# Cigar/Pipe Smokers Unite!



## boneenterprise (Jul 14, 2011)

Hello All,

Other than making tasty foods, collecting and playing with my firearms from time to time, and work I like to relax now and then with a good smoke...of a cigar, anyone else on this forum a cigar smoker?

I was thinking of making a thread based on cigar and pipe smoking with good resources on sites to go to, to get good deals on smokes and just good to know information on some of the most common questions people ask when getting into that hobby.

Also I have been running Boxpasses for the past few years on another forum I am on, which everyone seems to like to do, so depending on how many people we get together here, may do that at some point too if everyone is interested.

What is your favorite smoke?

Any paticular cigar manufacturer you like?

Drink when you smoke, if so what do you prefer?

Mild/Medium/Full Bodied, natrual/maduros/corojo/etc?

Just seeing what kind of side community we have here for that, then I will get a thread organized to keep it all clean and tidy!
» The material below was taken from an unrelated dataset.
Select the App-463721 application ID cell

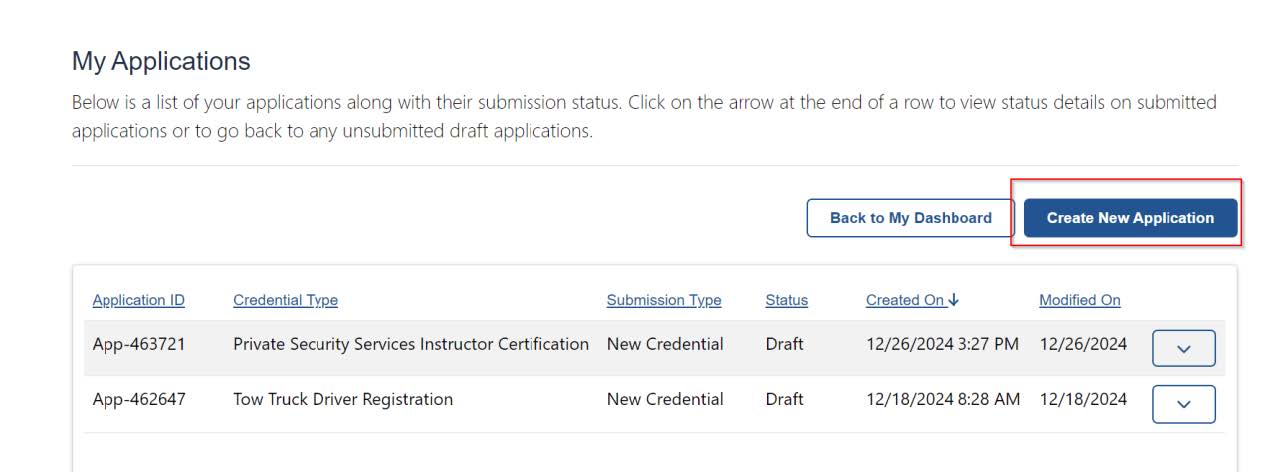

I myself have been on a Maduro kick for a good while, even though a majority of the time the factories just dye their wrappers, I still love the flavor I get from them.

I have to say that just about every blend that Don Pepin Garcia makes I like, and his son has been making some great things lately as well.

So interested in a dedicated thread, post and let me know, then if it is ok with Jeff I will cook one up.


----------



## lovinspoonful (Jul 14, 2011)

I'm a cigar smoker although not quite as avid as I once was. I probably smoke a couple of dozen a year. I'm partial to Cuban robustos particularly Ramon Allones, Partagas, and when I want to splurge, Cohiba. I keep my smokes in a cooler...no fancy humidor for me, lol.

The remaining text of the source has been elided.